Typical elevator cars for low rise building
application are rated at 2,500 pound
capacity and are 5'X7' in area.
157
What is an ionization detector?
- Ionization detectors sense particles of combustion from a fire in the early smoldering stage before flames are present.
- It is considered an early warning detector
- Not applicable in areas where fires may produce a lot of smoke as they do not detect the presence of smoke.
158
What type of fire alarm will detect the presence of smoke?
Photoelectric detectors will sense the presence of smoke when the sensor light on the device is obstructed by smoke present within a space.
These are required as life safety devices since smoke inhalation is usually more lethal than the actual fire itself.
159
What is a disadvantage of using a fire detection system that responds to changes in temperature within a space?
- Rise-in-temperature detection systems can be set to alert building occupants when the temperature within a space rises above a certain limit.
- However, flames generally need to be present in order for the temperature to rise drastically which does not provide much advanced warning to building occupants.
160
What are the requirements for fire detectors according to the building code?

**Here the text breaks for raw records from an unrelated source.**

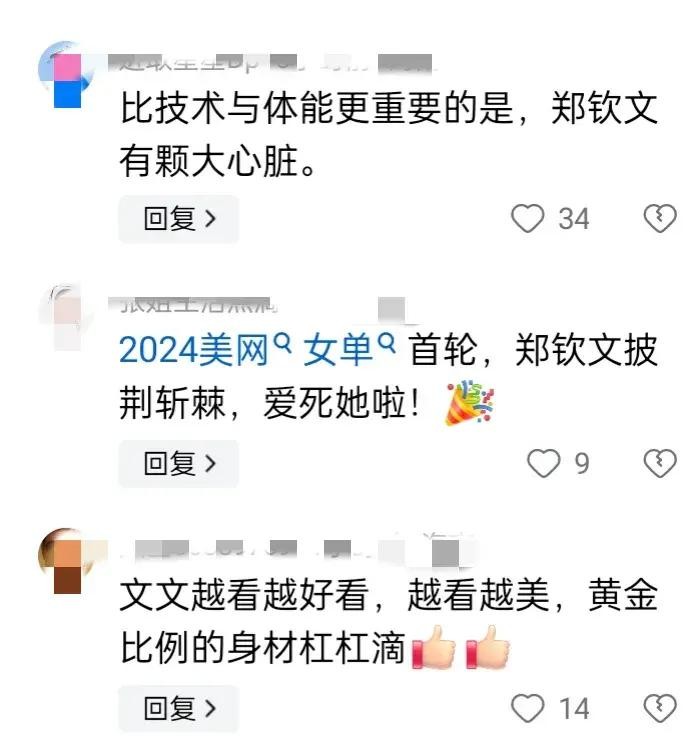Screen dimensions: 697x748
Task: Open first commenter's pink-blue avatar
Action: click(66, 74)
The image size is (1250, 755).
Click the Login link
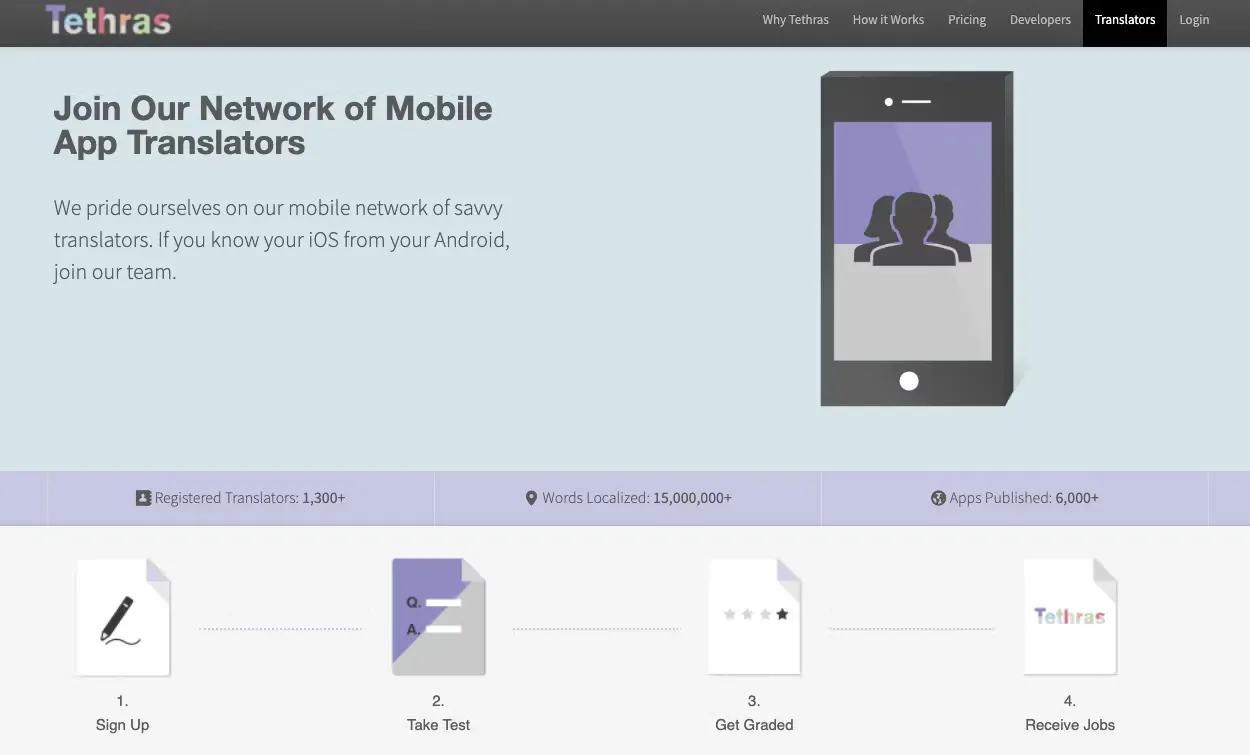pyautogui.click(x=1194, y=20)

Fire detection devices, such as smoke alarms, must be placed in:
- all sleeping rooms such as hotel rooms or bedrooms in apartment buildings
- in places of public assembly.
Fire dampers must also be located within the mechanical system so that smoke is not allowed to circulate throughout the building.
161
Which fire detection system is most commonly used in buildings?
A combination of smoke and fire detection is generally used in most buildings to give early warning of fire when smoke becomes present as well as responding to the presence of flames by triggering an alarm or sprinkler system within the building.
162
Name 4 types of fire detection devices:
1. Ionization
2. Photoelectric
3. Rise of Temperature
4. Infrared or Ultraviolet radiation Flame detectors.
163
When architects and
designers use windows and
skylights to bring daylight into
a space it is called:
Daylighting.
164
There are two kinds of lighting to consider when planning the lighting of a space:
Natural light and artificial light.
165
A system that uses a shallow pool of water on the roof during the day to absorb the sun’s energy. An insulated covering is placed over the pond at night – to keep the absorbed heat from escaping into the cool night air.
Roof pond system.
166
A massive element capable of absorbing heat when needed and providing for later use when ambient temperatures are cooler is referred to as:
Thermal mass.
167
The greatest potential for heat
gain and heat loss in a
building (when not
considering infiltration)
comes through where?
The windows.
168
In cold climates (Northern
Hemisphere) in order to take
advantage of low solar angles in
the winter to collect heat in thermal
mass in the building, it is best to
have large windows facing which
direction?
South.
169
This type of light output points all the light in the direction of the task.
Direct.
170
This type of light output throws all the light towards a reflective
Indirect.
171
The largest likely impacts on electric lighting requirements and design for a building are derived from:
Architectural orientation, ceiling height, massing, and section profiles which determine daylight availability in the building.
172
The calculated amount of
illumination on a surface is
called a:
Footcandle (FC).
173
What is the difference between luminance and illuminance?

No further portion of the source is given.